A lot of days I’d play outside with friends. We did the usual things like riding bikes, jumping rope, blowing bubbles, playing jacks or other outdoor games like tag or hide and seek. If it was raining, we’d play Barbies inside, or play board games, or even put on some records (you know, those things that played music, kind of like CDs or mp3 players) and have a dance party. One friend had a small pool, so some days we’d go swimming, after we cleaned the Japanese beetles and other bugs out of the water, lol.

Even when there was no one around to play with, I found lots to do. I always had paper and crayons, and I was forever drawing. I’d make little storybooks, copy pictures out of other books, try to draw favorite cartoon characters, or if I was feeling ambitious, I’d try to draw something realistic like a landscape or a person.

My favorite days, as an older child, were the days I’d walk in town or go to the library. We lived probably a mile or two from town, so it was a hike, but I enjoyed it. At that time, there were a few little shops in town, nothing fancy. I’d often check out the five-and-ten shops, and if I really felt ambitious, I’d hike just out of town to the Ben Franklin store. They sold craft supplies, small toys, and various household items, and I’d always find something there.

Library days were the best! I’d walk in to the school, which also housed the public library. I always had trouble settling on one or two books, so I’d often come home with a stack of six or seven. I loved stories about animals, and of course anything spooky, and I’d also read nonfiction books about nature, weather, interesting people, or whatever else I might be interested in at the time. I still recall the one time I came home with eight books in my arms. My dad said, “There is no way you’ll read all those books in three weeks.” Challenge accepted, and challenge completed.

Other highlights of my summers included Vacation Bible School–we had a lot of small churches in our town, so we’d always combine with at least one other church–firemen’s carnivals (oh, how I miss those!), various fruit festivals, visits to fruit farms to buy fresh fruit, visits to Miller’s Dairy for ice cream (only 50 cents a cone!), riding the ferry boat, picnics by the river, and playing at the MYO (a small playground close to the river).

In the evenings and at night, we’d catch lightning bugs and either hold them for a minute and let them go or put them in a glass jar until we had a blinking lantern. Of course, we’d let them go before we went inside. I also loved stargazing. My dad would always come outside with us and point out constellations or bring out the telescope so we could look at the moon or find planets.

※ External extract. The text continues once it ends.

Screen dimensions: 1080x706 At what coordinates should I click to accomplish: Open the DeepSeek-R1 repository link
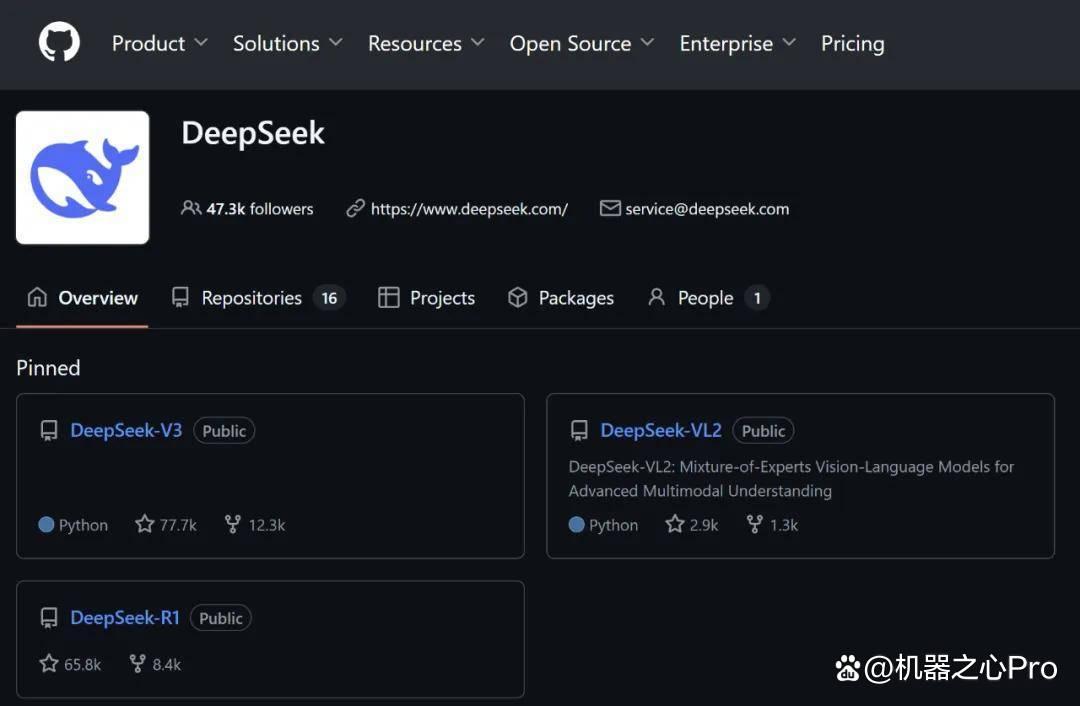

Of course, we watched TV sometimes too. They had good cartoons on in those days–Bugs Bunny, Road Runner, Scooby Doo, Tom and Jerry, Popeye, and some that aren’t around anymore like Casper the Friendly Ghost, Wheelie and the Chopper Bunch, Battle of the Planets, Valley of the Dinosaurs, and Kimba the White Lion. Primetime had good shows too, things we kids were allowed to watch, like Dukes of Hazzard, Mork and Mindy, Family Ties, Sha Na Na, The Muppets, and Hee Haw.

So kids, don’t feel too sorry for Mom and Dad. We may not have had all the technology and “cool” games you guys have nowadays, but I honestly think we got the better deal.